ページ本文 -
━━━━━━━━━━━━━━━━

2001年8月22日(水)「しんぶん赤旗」

「痛み」の実像 小泉「改革」を問う
大学教育 過度の重点化で基礎研究荒廃-「トップ30」育成、大学を選別

 「科学者が基礎研究の窒息を危ぐしている」。イギリスの科学誌『ネイチャー』(七月二十六日号)は、小泉「改革」への批判の声が日本の科学者からあがっていると報じました。
 小泉内閣が「骨太方針」を受けて決めた「科学技術に関する予算、人材の資源配分の方針」(「方針」)に対し、国立天文台や国立遺伝学研究所など先端的研究をになう大学共同利用機関の所長ら十八氏が、小泉首相に要望書を提出した(七月十一日)ことを紹介したのです。
科学の力量弱める方針

 要望書は、「方針」が、ライフサイエンス、IT、環境、ナノテクノロジー(極微小な領域をあつかう技術)の四分野を戦略的に重点化し、それ以外の広範な研究分野の「整理、合理化、削減を図る」としたことを強く批判。「過度な重点化によって、未来を作る基礎研究や広い分野の科学と人材とが荒廃してしまったら、わが国が立ち直るのは容易ではない」として、「基礎的研究の推進に充分な配慮」を求めています。
 小泉「改革」に関連して、遠山敦子文部科学相が六月に発表した「遠山プラン」で、「国公私立『トップ30』を世界最高水準に育成する」としたことについても、「ナショナリズムに根ざした近視眼的な科学研究の構造改革は、かえって日本の科学の力量を弱める」(池内了・名古屋大学教授、朝日新聞八月八日付)などの批判がでています。
 小泉「改革」は、大学教育や科学研究の予算全体を抑えながら、「産業競争力の強化」などにかなう分野の研究開発だけに予算を重点配分し、四年制大学全体の5%に満たない三十大学だけを優遇する方針をうちだしました。
 そのため、広い分野の研究や大学教育に対する国の支援が弱まることや、大多数の大学で予算が減らされることへの危ぐが、大学関係者にひろがっているのです。
 私学助成についても、「骨太方針」をうけて政府の行革推進事務局が八月十日報告した特殊法人の事業見直し案のなかで、「個人支援を重視する方向」に「あり方を見直す」とし、削減する可能性を示唆しています。

━━━━━━━━━━━━━━━━

記録データ:
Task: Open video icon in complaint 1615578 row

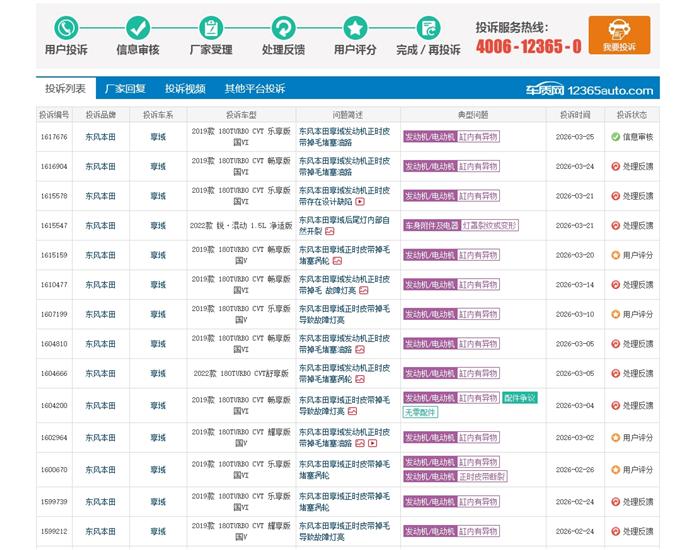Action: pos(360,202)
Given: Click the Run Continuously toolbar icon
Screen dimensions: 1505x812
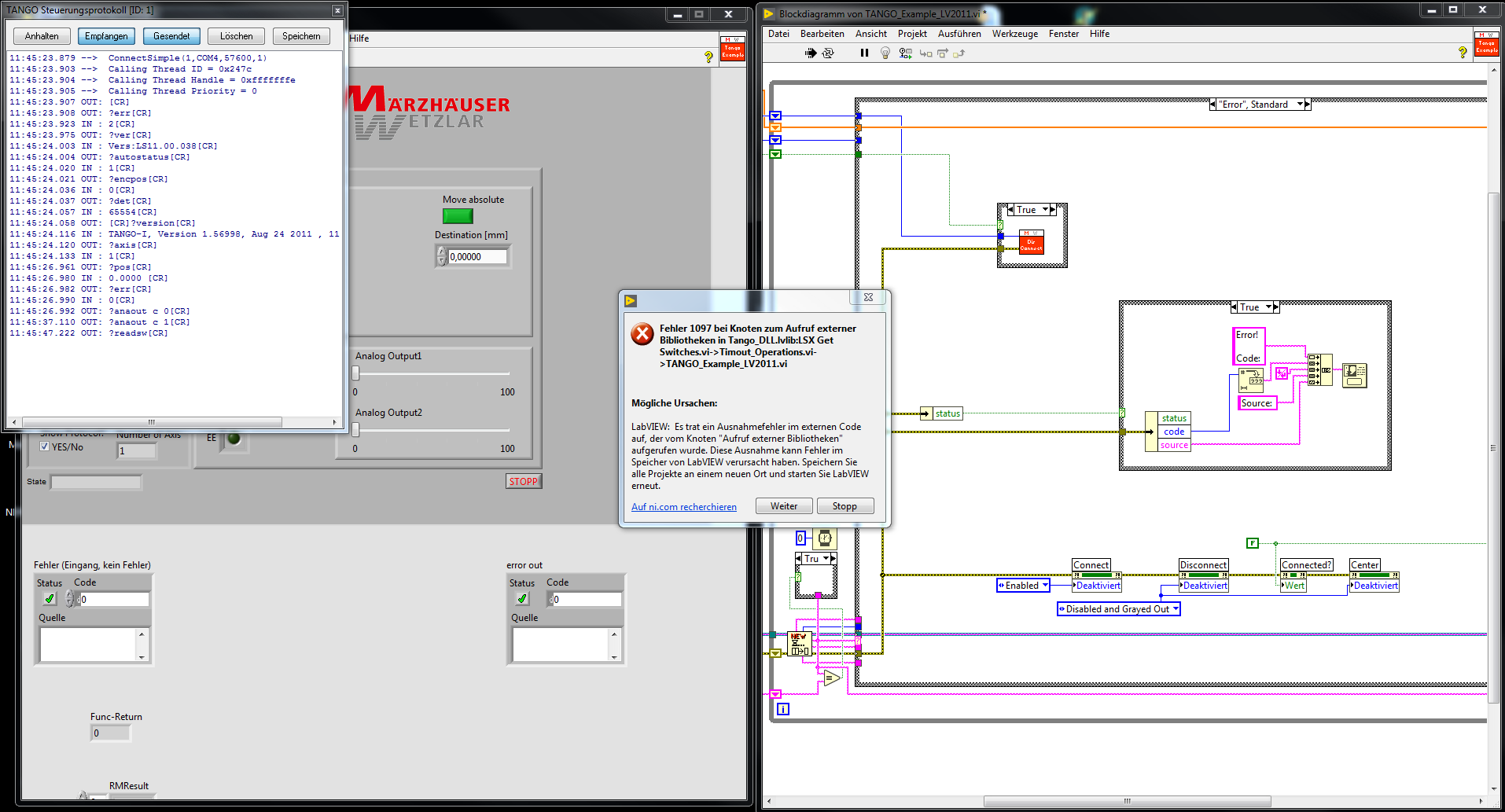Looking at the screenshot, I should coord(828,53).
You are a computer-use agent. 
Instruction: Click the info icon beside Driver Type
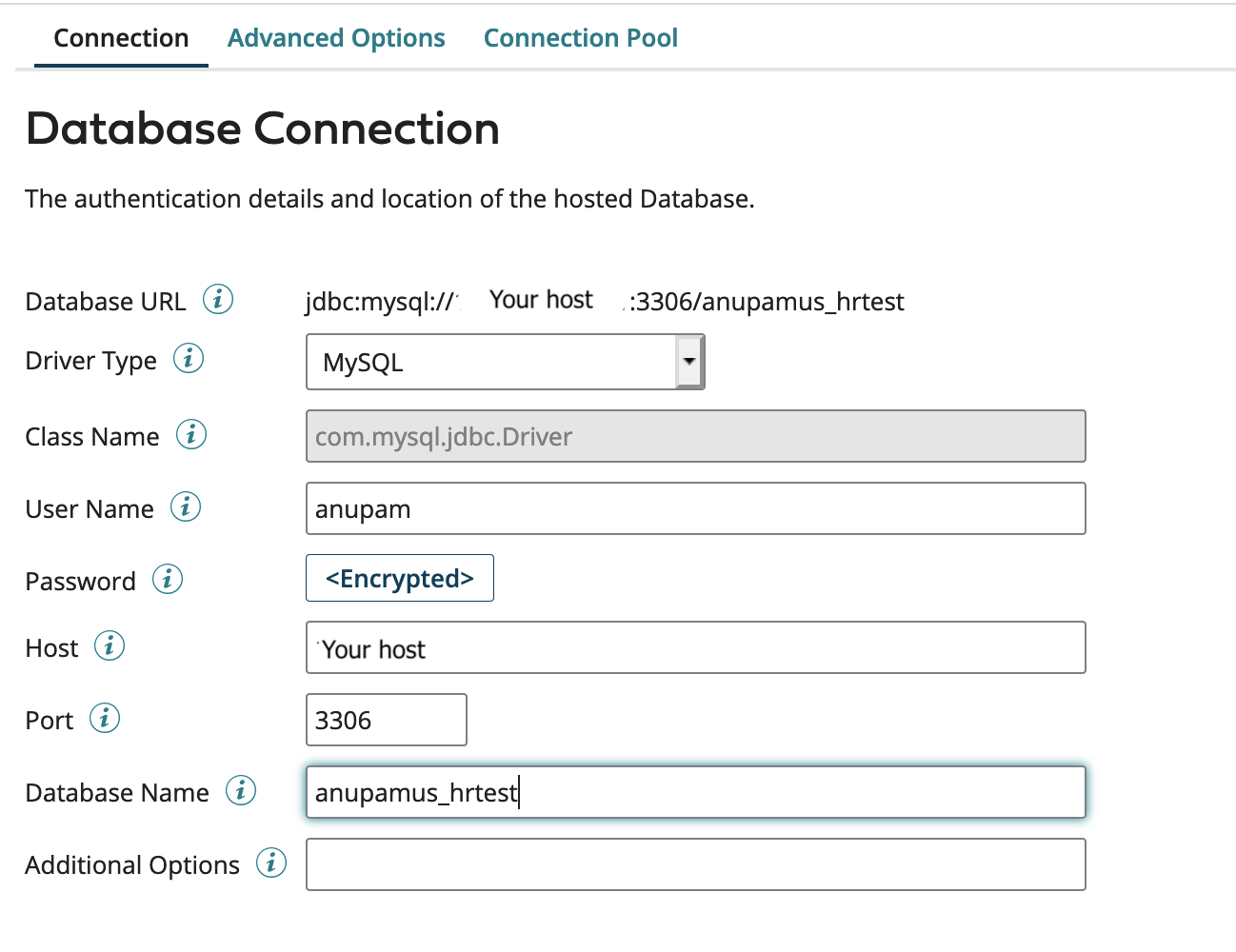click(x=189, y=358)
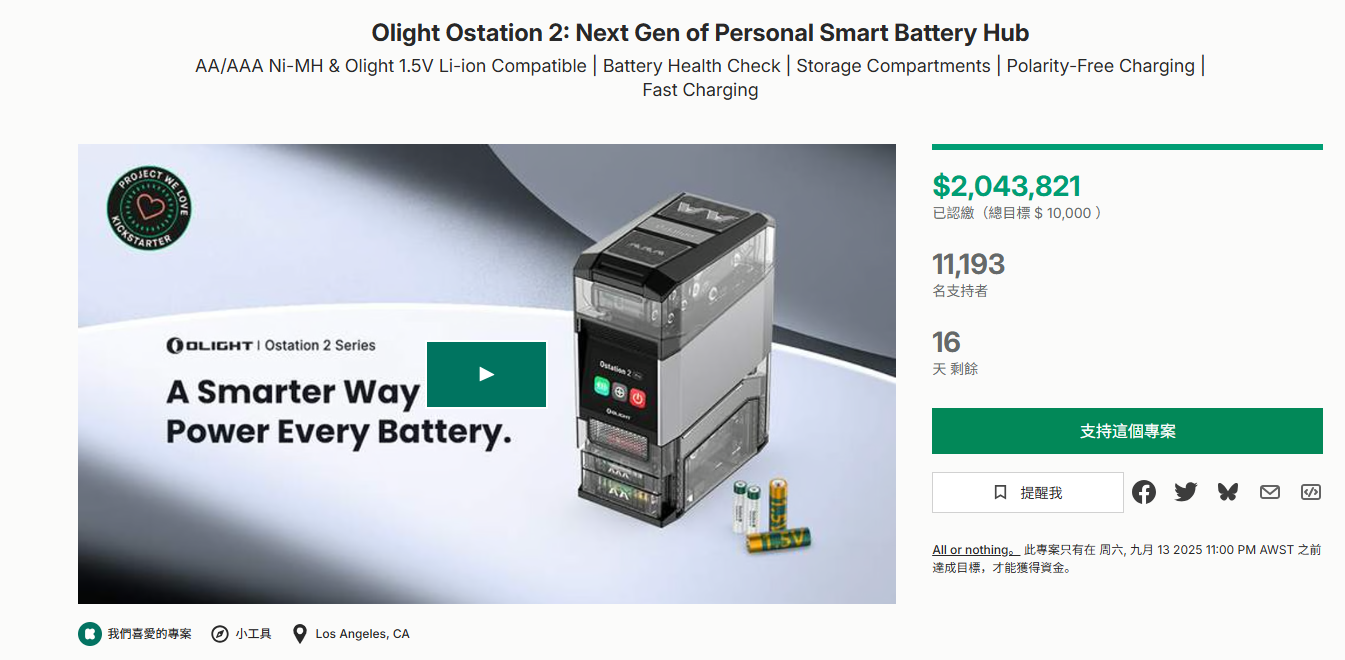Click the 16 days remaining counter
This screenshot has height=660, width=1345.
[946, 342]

━━━━━━━━━━━━━━━━

課題 - 大学教育に関する記事のうち、「2001年8月22日(水)「しんぶん赤旗」」で始まり「係者にひろがっているのです。」で終わる部分を、「要望書」を「意見書」に書き換えて示してください。 このデータは本文とは別の資料です。

解答 -
2001年8月22日(水)「しんぶん赤旗」

「痛み」の実像 小泉「改革」を問う
大学教育 過度の重点化で基礎研究荒廃-「トップ30」育成、大学を選別

 「科学者が基礎研究の窒息を危ぐしている」。イギリスの科学誌『ネイチャー』(七月二十六日号)は、小泉「改革」への批判の声が日本の科学者からあがっていると報じました。
 小泉内閣が「骨太方針」を受けて決めた「科学技術に関する予算、人材の資源配分の方針」(「方針」)に対し、国立天文台や国立遺伝学研究所など先端的研究をになう大学共同利用機関の所長ら十八氏が、小泉首相に意見書を提出した(七月十一日)ことを紹介したのです。
科学の力量弱める方針

 意見書は、「方針」が、ライフサイエンス、IT、環境、ナノテクノロジー(極微小な領域をあつかう技術)の四分野を戦略的に重点化し、それ以外の広範な研究分野の「整理、合理化、削減を図る」としたことを強く批判。「過度な重点化によって、未来を作る基礎研究や広い分野の科学と人材とが荒廃してしまったら、わが国が立ち直るのは容易ではない」として、「基礎的研究の推進に充分な配慮」を求めています。
 小泉「改革」に関連して、遠山敦子文部科学相が六月に発表した「遠山プラン」で、「国公私立『トップ30』を世界最高水準に育成する」としたことについても、「ナショナリズムに根ざした近視眼的な科学研究の構造改革は、かえって日本の科学の力量を弱める」(池内了・名古屋大学教授、朝日新聞八月八日付)などの批判がでています。
 小泉「改革」は、大学教育や科学研究の予算全体を抑えながら、「産業競争力の強化」などにかなう分野の研究開発だけに予算を重点配分し、四年制大学全体の5%に満たない三十大学だけを優遇する方針をうちだしました。
 そのため、広い分野の研究や大学教育に対する国の支援が弱まることや、大多数の大学で予算が減らされることへの危ぐが、大学関係者にひろがっているのです。